The George is heaving. A throb of sound and heat pushes against her when she walks past the bouncers and opens the door. What did she expect on a Saturday night? She should have set up a date on the HER App in advance. Too old for this, by far. The DJ in the corner, wearing what looks like a Madonna 1980s outfit, thumps out a tarted-up Lionel Richie song. Áine takes a deep breath. She’s also eaten too much; she should have had the à la carte.
She puts on that look. The one like she belongs, like she’s not desperate, like she might already be meeting somebody but you’d never know your luck, baby. She leans on the crowded bar and orders a vodka and Slimline Tonic from a Cillian Murphy lookalike. From that film, Breakfast on Pluto.
A small little thing, who appears to be about twelve, tries to get her attention from a nearby table. She might be seventeen. Áine watches her, and nods warily. On cue, the twelve-year-old, or seventeen-year-old – or whatever age she is – approaches, all smiles. She looks familiar.
‘Hi, you don’t remember me, do you?’ she says. She’s wearing a Twiggy-like, sequined mini-dress. She actually looks a bit like a young Twiggy, with that pixie crop. Pretty, but a bit on the small and skinny side. Still, beggars can’t be choosers.
‘You look very familiar,’ Áine says.
‘I’m Claudia Goggin, you taught me Irish in Richmond Hill.’
‘Oh Jesus. A good few years ago, I hope.’
‘Long enough,’ Claudia says. ‘Em, are you meeting someone? Would you like to join us? Or me, I should say. My friend is just leaving.’
‘I’d be delighted,’ Áine says. She wonders if she is really going to do this. Really? Pick up an ex-student in a bar? But why not? Claudia must be over twenty-one by now and Suzie had made it plain that they were both free agents. Keep going you idiot, she tells herself on the way to their table, it’s what you wanted isn’t it? Don’t stop now – you won’t break her.
Opening the hotel bedroom door, she senses a stiffness in Claudia. A distance. It began in the lift. Perhaps she’s getting cold feet. Áine badly wants to kiss her again and pull that Twiggy dress off her. By now Suzie would have had her leggings and panties down around her ankles. She fights back the thought, and calms down.
‘Red wine okay?’ Áine says.
‘Oh, sure, I’m easy. But you already know that,’ Claudia says.
‘I wouldn’t say that. You already got about five dances out of me.’
‘God, this room is lovely. I’ve walked past this place so many times.’
‘Pity the bar was closed, it’s kinda cool.’

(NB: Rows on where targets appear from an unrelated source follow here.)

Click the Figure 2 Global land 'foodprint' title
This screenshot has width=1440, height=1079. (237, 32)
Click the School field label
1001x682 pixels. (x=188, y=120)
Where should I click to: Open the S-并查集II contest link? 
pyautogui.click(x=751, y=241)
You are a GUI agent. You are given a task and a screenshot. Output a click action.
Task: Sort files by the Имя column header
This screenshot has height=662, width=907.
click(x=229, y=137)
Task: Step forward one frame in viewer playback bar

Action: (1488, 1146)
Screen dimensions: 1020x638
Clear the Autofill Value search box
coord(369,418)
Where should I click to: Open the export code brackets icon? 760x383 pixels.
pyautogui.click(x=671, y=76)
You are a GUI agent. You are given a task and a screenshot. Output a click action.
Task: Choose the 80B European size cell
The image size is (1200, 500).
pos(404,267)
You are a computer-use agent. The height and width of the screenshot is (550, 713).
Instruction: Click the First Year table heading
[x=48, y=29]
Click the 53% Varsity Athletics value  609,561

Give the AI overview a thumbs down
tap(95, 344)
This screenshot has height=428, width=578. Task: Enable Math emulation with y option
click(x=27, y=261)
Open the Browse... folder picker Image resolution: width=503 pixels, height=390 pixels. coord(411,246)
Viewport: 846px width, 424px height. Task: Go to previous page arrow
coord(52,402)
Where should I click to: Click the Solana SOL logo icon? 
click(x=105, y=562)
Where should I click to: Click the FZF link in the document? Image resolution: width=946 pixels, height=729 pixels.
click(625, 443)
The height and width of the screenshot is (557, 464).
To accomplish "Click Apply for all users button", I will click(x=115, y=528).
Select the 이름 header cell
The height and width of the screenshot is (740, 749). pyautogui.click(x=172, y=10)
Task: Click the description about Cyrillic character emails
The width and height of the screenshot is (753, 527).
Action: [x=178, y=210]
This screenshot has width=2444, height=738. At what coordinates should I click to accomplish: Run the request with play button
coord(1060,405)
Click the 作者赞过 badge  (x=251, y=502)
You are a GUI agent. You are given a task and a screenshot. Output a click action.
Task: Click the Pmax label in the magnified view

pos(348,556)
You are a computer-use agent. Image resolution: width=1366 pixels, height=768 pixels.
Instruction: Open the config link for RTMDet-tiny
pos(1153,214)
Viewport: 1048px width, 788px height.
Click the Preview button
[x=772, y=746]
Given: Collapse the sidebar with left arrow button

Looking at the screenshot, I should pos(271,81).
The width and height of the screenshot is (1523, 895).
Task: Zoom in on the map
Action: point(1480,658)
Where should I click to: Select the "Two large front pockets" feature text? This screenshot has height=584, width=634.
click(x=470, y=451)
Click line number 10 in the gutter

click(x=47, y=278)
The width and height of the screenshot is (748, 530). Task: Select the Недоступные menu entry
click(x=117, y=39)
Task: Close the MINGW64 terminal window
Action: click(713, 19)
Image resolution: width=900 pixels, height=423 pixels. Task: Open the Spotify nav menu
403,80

‘So, I meant to ask you. Are you around for a while?’ Claudia says, with a little too much nonchalance.
‘No,
heading back tomorrow, after the game. School on Monday don’t you know.’ Áine pours two glasses of wine and gives one to Claudia, who has shed her heels and sits on the bed, her skinny legs tucked under her.
‘Oh, yes, the All-Ireland. I forgot. Oh, hey! Didn’t you used to play camogie for Cork?’ She takes a sip of wine and leans out and puts the glass on the bedside locker.